**Exercise requirements**
Retype the listing below line for line, but only from the line with "Click the Convert button" down to the line with "This screenshot has width=394, height=169.", inclusive. Pictures stay out.

**Data extracts**

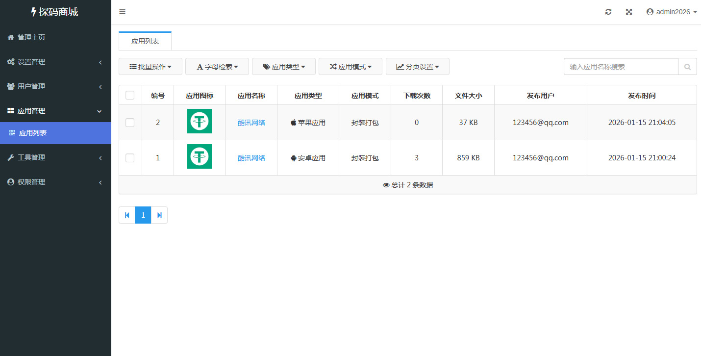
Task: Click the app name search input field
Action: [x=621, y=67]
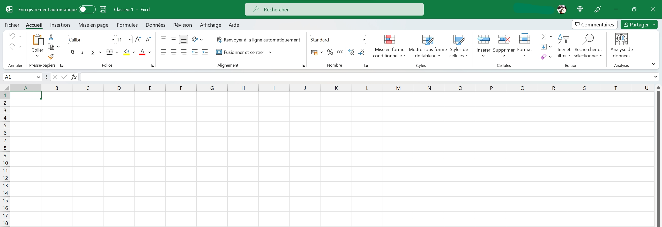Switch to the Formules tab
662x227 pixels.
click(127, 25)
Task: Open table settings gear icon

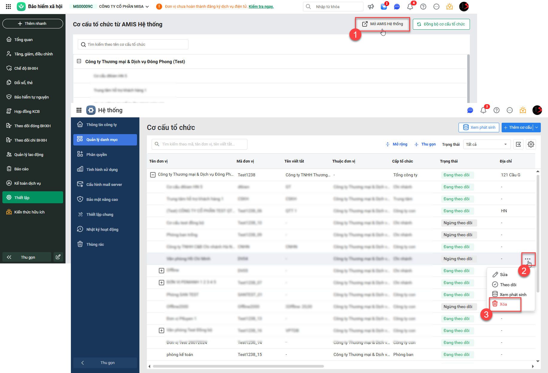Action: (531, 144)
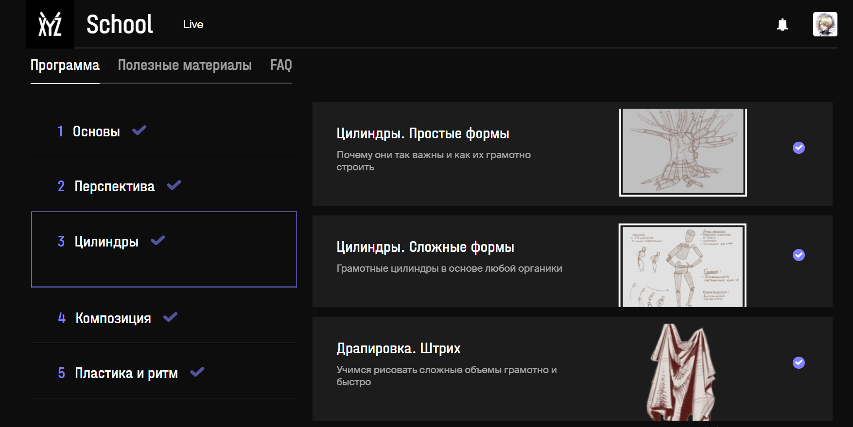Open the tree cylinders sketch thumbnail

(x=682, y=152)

---

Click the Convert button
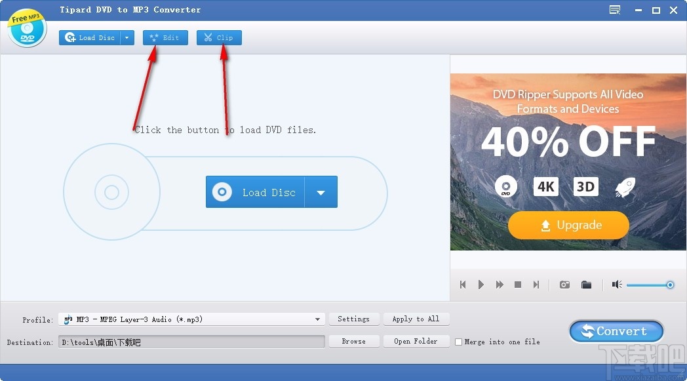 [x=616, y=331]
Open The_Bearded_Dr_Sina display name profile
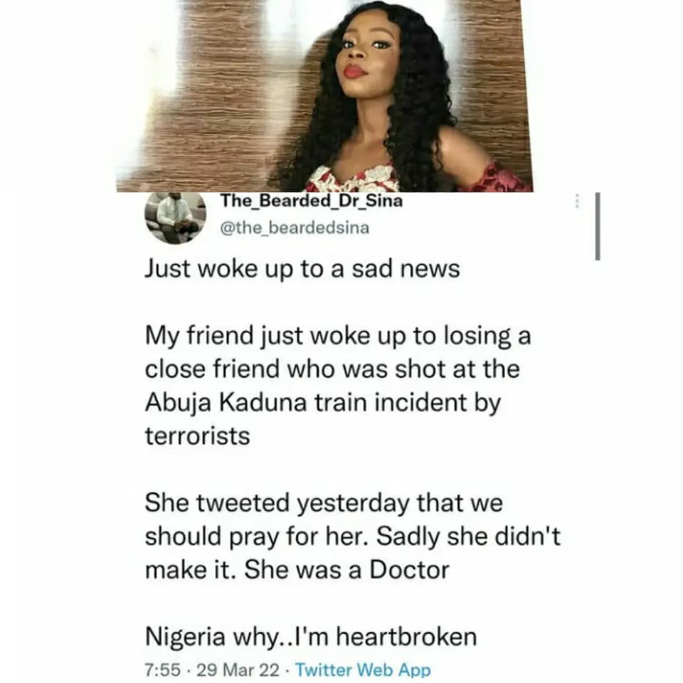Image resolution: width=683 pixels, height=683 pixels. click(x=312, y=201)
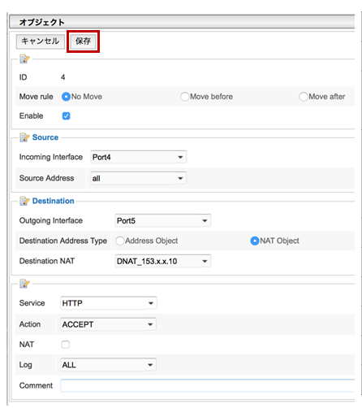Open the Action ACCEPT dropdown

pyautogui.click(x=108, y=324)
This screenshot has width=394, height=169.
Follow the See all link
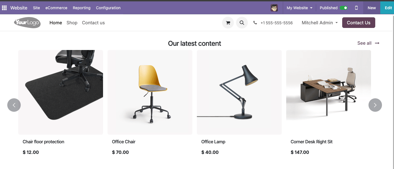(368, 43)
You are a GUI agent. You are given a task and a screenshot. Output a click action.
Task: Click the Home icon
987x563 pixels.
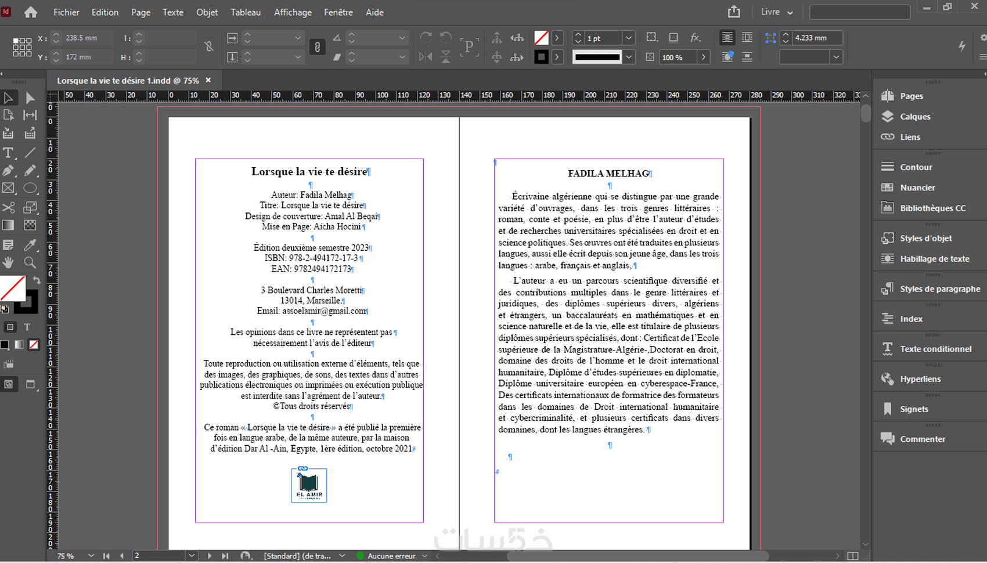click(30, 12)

...

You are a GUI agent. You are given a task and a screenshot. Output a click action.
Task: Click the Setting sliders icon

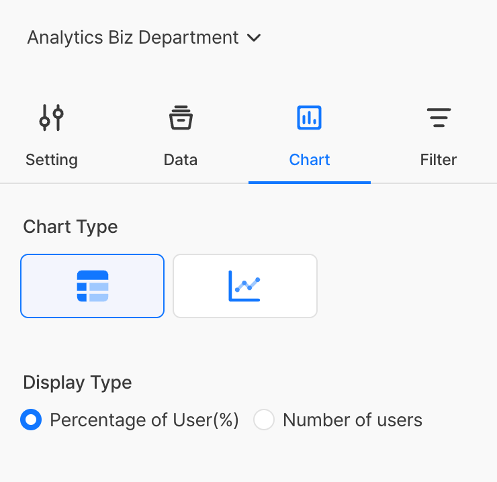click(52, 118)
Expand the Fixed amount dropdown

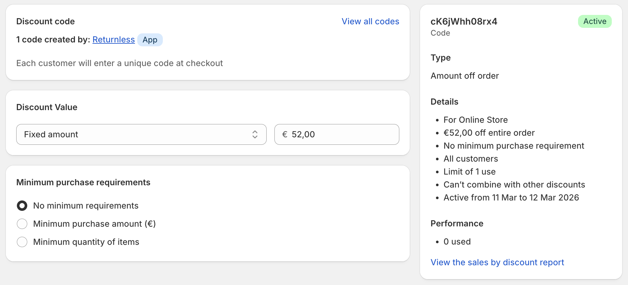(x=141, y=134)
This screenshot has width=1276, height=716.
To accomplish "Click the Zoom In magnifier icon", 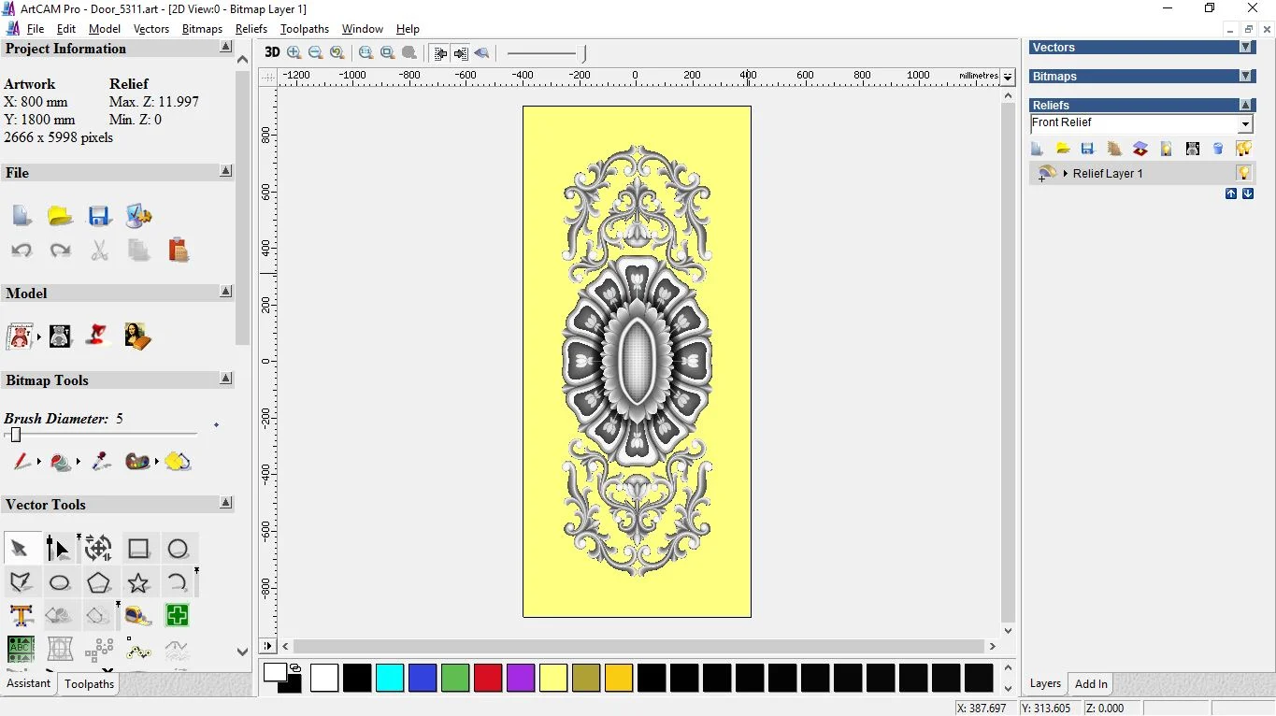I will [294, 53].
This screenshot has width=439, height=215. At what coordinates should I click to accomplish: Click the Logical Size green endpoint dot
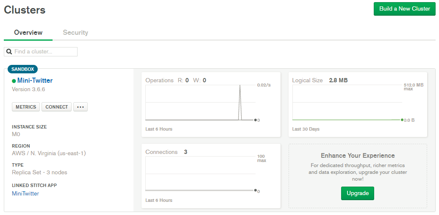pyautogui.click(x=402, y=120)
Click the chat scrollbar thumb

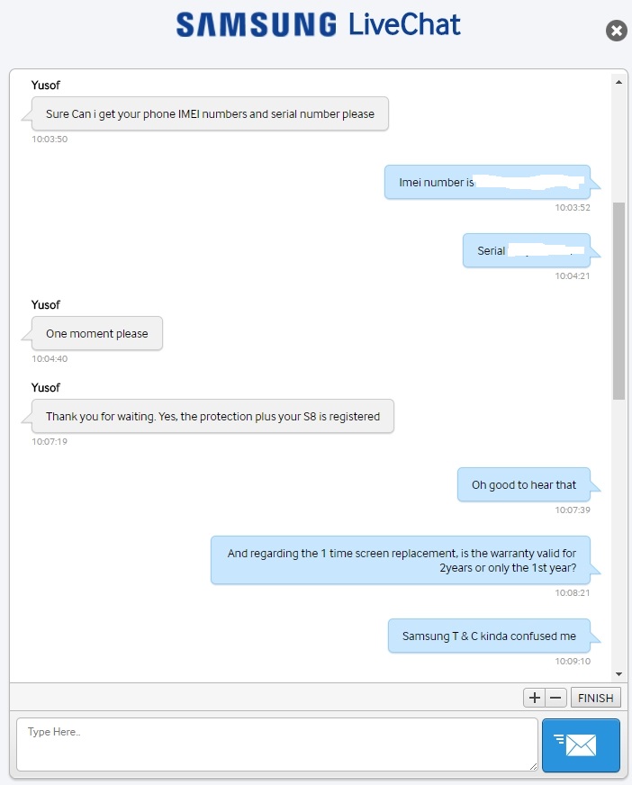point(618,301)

**Solution below**
Click the Convert button
 [x=616, y=331]
Open The_Bearded_Dr_Sina display name profile
Image resolution: width=683 pixels, height=683 pixels. click(x=312, y=201)
Open the Action ACCEPT dropdown

pyautogui.click(x=108, y=324)
This screenshot has width=394, height=169.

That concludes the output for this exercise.